Paul House: Yes. Thank you. Thanks, Will. Look, the broad statement I would make is probably 3 things. We don't think the overall competitive landscape has shifted too significantly. Importantly, we do continue to win market share, and we have some very good internal numbers that support that. But as we look forward, we expect that competitive intensity to remain. I think we are heading into, hopefully, a pretty attractive environment. And certainly, the industry's demands for -- or the cost pressures that it faces is going to see a focus on things like productivity. So I expect it will be -- the customer-led side will be seeking technologies that somehow speak to improved productivity, and that opens up the market for both IMDEX, but also its competitors wherever that can be demonstrated. That's not a bad thing. That's a good thing.
Operator: A second question from William Park from Citi. How are you thinking about earnings trajectory with the strengthening AUD for the remainder of FY '26?

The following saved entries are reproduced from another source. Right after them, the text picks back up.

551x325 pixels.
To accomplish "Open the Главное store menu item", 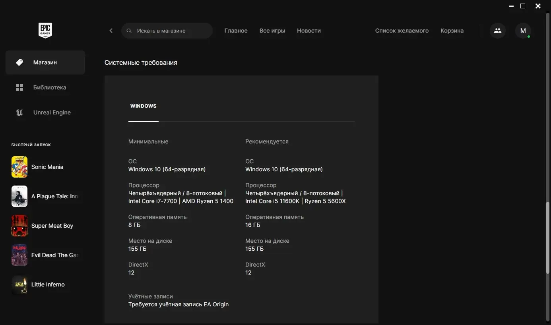I will 236,31.
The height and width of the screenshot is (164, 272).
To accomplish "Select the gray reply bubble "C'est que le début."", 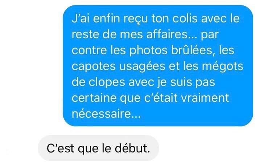I will [x=98, y=148].
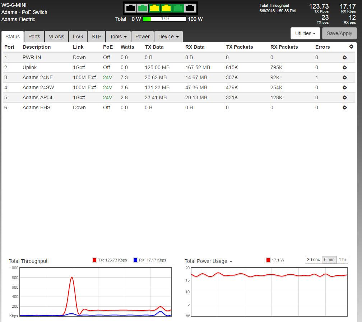
Task: Select the 5 min graph interval
Action: tap(329, 260)
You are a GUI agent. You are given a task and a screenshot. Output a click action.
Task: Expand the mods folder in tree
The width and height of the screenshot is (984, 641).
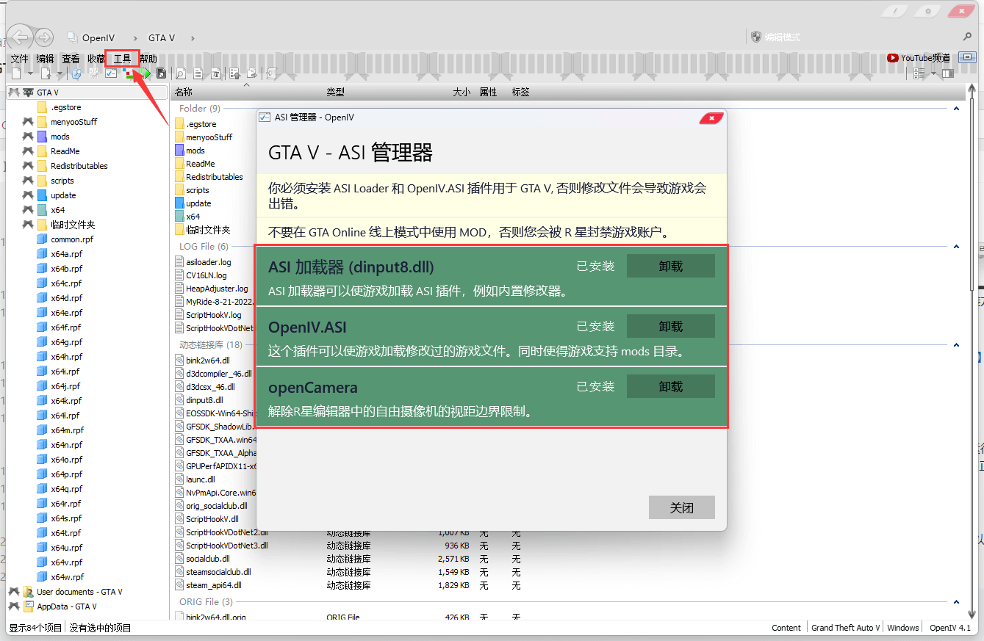[29, 137]
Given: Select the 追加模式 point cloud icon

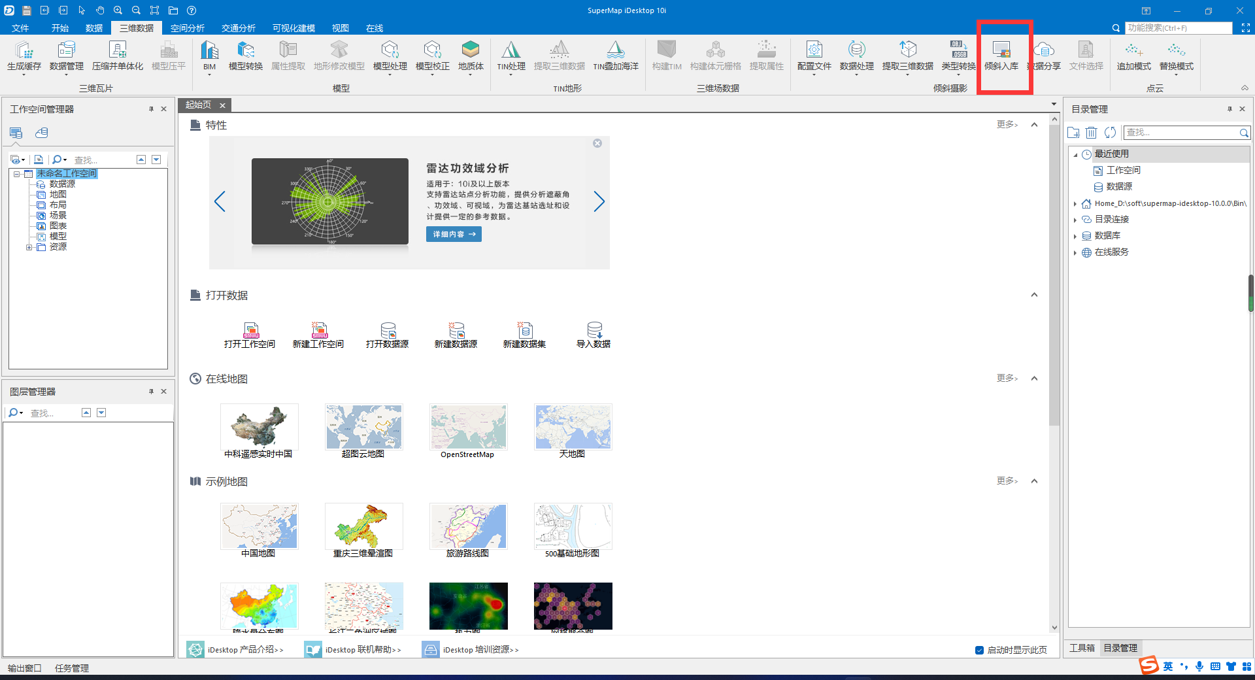Looking at the screenshot, I should [x=1133, y=51].
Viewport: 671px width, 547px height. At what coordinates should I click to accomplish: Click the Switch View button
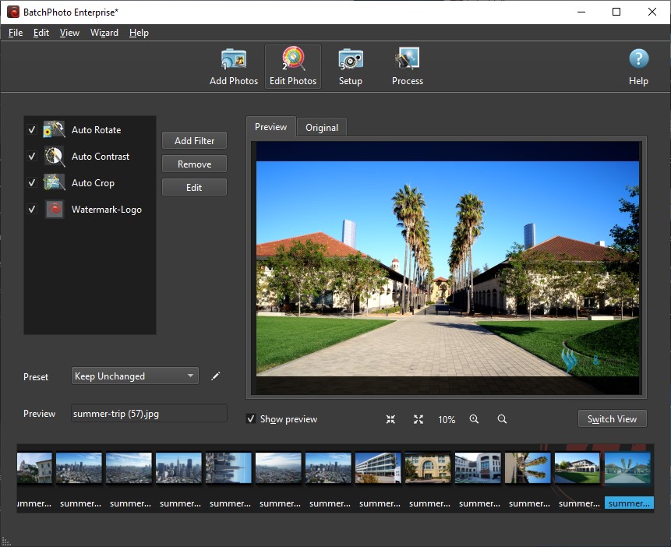pos(612,419)
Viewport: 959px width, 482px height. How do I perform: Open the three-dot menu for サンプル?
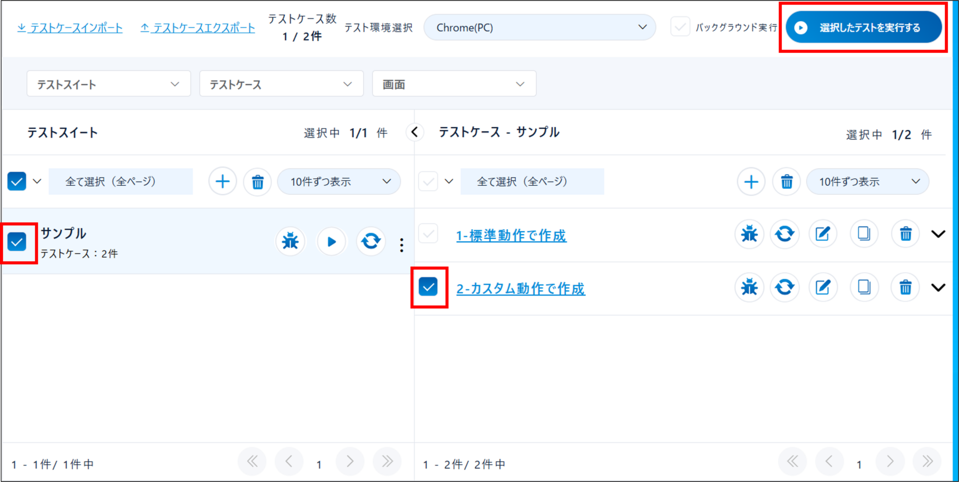[402, 245]

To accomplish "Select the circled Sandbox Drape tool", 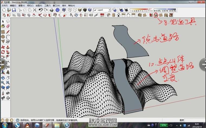I will click(156, 15).
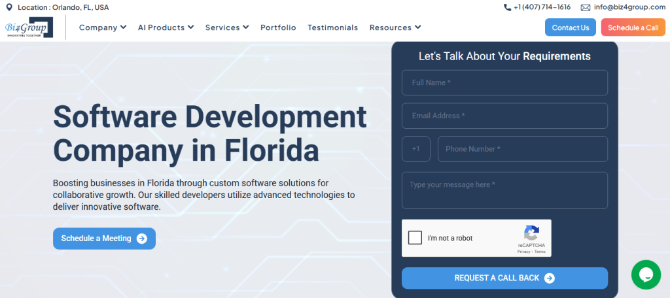Go to the Portfolio page

[x=278, y=27]
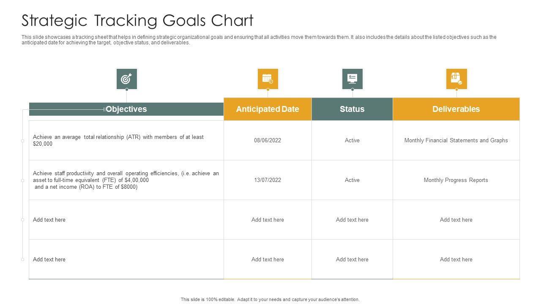Click the first row Active status cell
The width and height of the screenshot is (541, 304).
(x=352, y=140)
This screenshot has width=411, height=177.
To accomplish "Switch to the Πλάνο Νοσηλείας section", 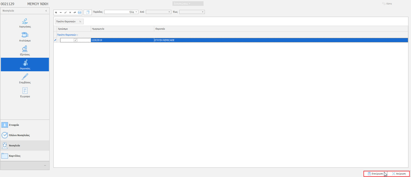I will (19, 135).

Linda Lim: Yes. So there's -- yes, thank you, Will. There's definitely headwinds when it comes to FX. So with the strengthening Australian dollar, as we've spoken to before, our FX exposure on the revenue side is 50% U.S. dollar or U.S. dollar-linked revenue. So that will create quite a headwind for us. We -- our usual FX management structure remains in place, and we'll continue to monitor it. I think for the second half, the rough exposure for us on AUD/USD revenue exposure is about $1.5 million for 1% movement in the FX rate.
Operator: The next question is from Gavin Allen from Euroz Hartleys.
Gavin Allen: Congratulations on the numbers. Look, apologies if you've discussed this, I have been hopping around a little bit as well this morning. But you didn't -- you mentioned growth and in particular, in front of market growth in established projects. I'm just wondering if you could provide some flavor on the opportunity or the headroom available to you outside of established projects and what you -- how we think about the go-to-market plan on that front?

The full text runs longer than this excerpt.